> _To be done_
Put the lines from the one containing "Open account via mobile user icon" through the one containing "This screenshot has width=616, height=918.", both included, into a JSON list of strings with one string per line. Skip any blank lines and include no other lines.

> _Input records_
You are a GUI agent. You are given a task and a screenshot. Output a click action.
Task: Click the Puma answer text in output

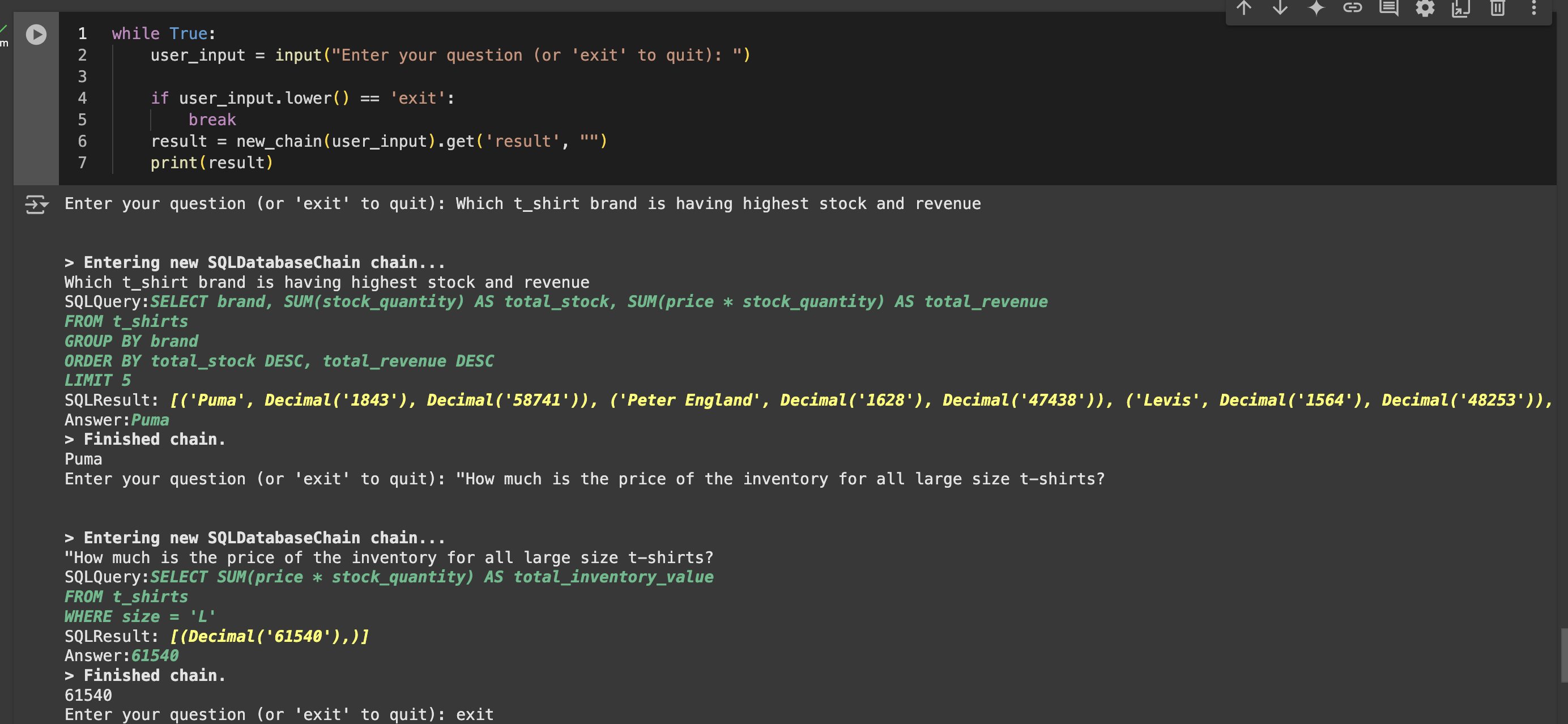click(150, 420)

* * *

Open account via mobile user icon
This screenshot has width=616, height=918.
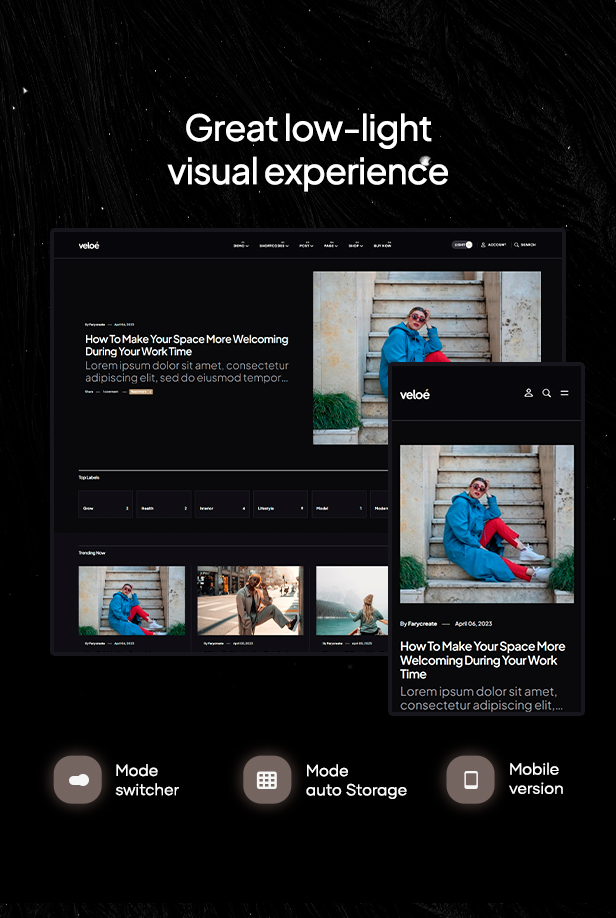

...

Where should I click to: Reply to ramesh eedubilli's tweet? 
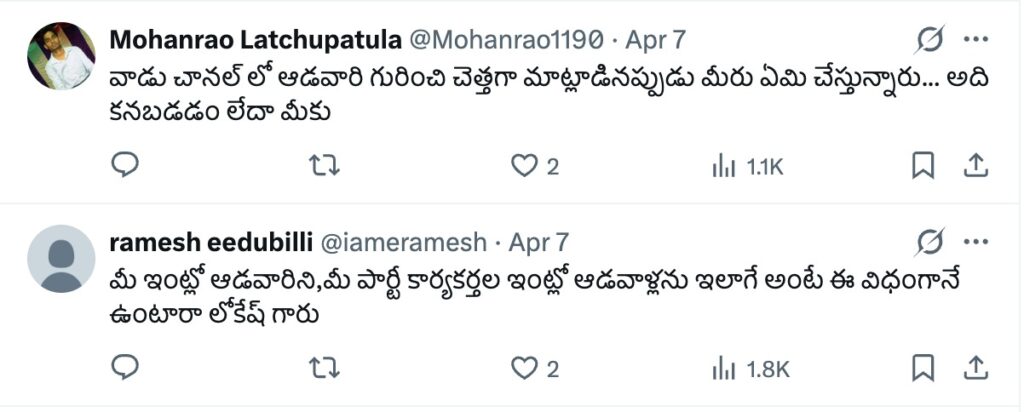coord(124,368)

> _Solution for this task_
[
  "Open account via mobile user icon",
  "This screenshot has width=616, height=918."
]